> _Task details_:
Could you reproduce each of the rows below verbatim, changing nothing?

[Rows from a dataset]
+++

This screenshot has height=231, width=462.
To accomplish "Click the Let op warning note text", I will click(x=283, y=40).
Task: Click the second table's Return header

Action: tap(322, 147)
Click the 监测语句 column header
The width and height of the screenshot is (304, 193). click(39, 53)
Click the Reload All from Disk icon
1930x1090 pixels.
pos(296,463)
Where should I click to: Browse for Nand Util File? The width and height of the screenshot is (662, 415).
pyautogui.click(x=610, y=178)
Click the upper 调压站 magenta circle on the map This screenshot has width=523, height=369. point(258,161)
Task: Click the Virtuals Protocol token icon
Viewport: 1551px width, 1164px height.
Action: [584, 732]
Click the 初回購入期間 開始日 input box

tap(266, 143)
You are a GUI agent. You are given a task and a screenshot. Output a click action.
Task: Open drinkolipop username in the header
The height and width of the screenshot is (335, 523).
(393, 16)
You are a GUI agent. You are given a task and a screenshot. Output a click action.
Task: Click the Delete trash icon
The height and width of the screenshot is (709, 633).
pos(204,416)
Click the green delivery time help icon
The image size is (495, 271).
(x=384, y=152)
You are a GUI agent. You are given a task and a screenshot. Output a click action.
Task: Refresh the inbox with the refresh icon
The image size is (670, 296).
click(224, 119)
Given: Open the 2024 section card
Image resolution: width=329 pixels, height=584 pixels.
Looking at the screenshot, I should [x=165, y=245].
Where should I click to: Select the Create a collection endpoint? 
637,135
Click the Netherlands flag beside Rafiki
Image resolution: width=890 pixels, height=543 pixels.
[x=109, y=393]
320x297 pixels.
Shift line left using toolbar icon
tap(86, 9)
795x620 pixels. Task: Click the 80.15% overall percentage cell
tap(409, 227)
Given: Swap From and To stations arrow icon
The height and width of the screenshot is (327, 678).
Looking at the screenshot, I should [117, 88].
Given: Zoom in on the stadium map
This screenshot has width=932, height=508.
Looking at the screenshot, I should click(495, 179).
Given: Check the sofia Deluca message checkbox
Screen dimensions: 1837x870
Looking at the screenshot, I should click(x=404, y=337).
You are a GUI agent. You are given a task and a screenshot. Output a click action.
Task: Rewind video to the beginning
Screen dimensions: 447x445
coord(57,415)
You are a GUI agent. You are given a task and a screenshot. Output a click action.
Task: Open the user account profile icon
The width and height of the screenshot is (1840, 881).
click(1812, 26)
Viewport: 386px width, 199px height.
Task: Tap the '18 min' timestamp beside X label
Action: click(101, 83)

+++

> _Exercise solution_:
This screenshot has height=231, width=462.
To accomplish "Click the Let op warning note text", I will click(x=283, y=40).
Task: Click the second table's Return header

Action: tap(322, 147)
Click the 监测语句 column header
The width and height of the screenshot is (304, 193). click(39, 53)
Click the Reload All from Disk icon
1930x1090 pixels.
pos(296,463)
Where should I click to: Browse for Nand Util File? The width and height of the screenshot is (662, 415).
pyautogui.click(x=610, y=178)
Click the upper 调压站 magenta circle on the map This screenshot has width=523, height=369. point(258,161)
Task: Click the Virtuals Protocol token icon
Viewport: 1551px width, 1164px height.
Action: [584, 732]
Click the 初回購入期間 開始日 input box

tap(266, 143)
You are a GUI agent. You are given a task and a screenshot. Output a click action.
Task: Open drinkolipop username in the header
The height and width of the screenshot is (335, 523).
(393, 16)
You are a GUI agent. You are given a task and a screenshot. Output a click action.
Task: Click the Delete trash icon
The height and width of the screenshot is (709, 633).
pos(204,416)
Click the green delivery time help icon
The image size is (495, 271).
(x=384, y=152)
You are a GUI agent. You are given a task and a screenshot. Output a click action.
Task: Refresh the inbox with the refresh icon
The image size is (670, 296).
click(224, 119)
Given: Open the 2024 section card
Image resolution: width=329 pixels, height=584 pixels.
Looking at the screenshot, I should [x=165, y=245].
Where should I click to: Select the Create a collection endpoint? 
637,135
Click the Netherlands flag beside Rafiki
Image resolution: width=890 pixels, height=543 pixels.
[x=109, y=393]
320x297 pixels.
Shift line left using toolbar icon
tap(86, 9)
795x620 pixels. Task: Click the 80.15% overall percentage cell
tap(409, 227)
Given: Swap From and To stations arrow icon
The height and width of the screenshot is (327, 678).
Looking at the screenshot, I should [117, 88].
Given: Zoom in on the stadium map
This screenshot has width=932, height=508.
Looking at the screenshot, I should click(495, 179).
Given: Check the sofia Deluca message checkbox
Screen dimensions: 1837x870
Looking at the screenshot, I should click(x=404, y=337).
You are a GUI agent. You are given a task and a screenshot. Output a click action.
Task: Rewind video to the beginning
Screen dimensions: 447x445
coord(57,415)
You are a GUI agent. You are given a task and a screenshot. Output a click action.
Task: Open the user account profile icon
The width and height of the screenshot is (1840, 881).
click(1812, 26)
Viewport: 386px width, 199px height.
Task: Tap the '18 min' timestamp beside X label
Action: click(101, 83)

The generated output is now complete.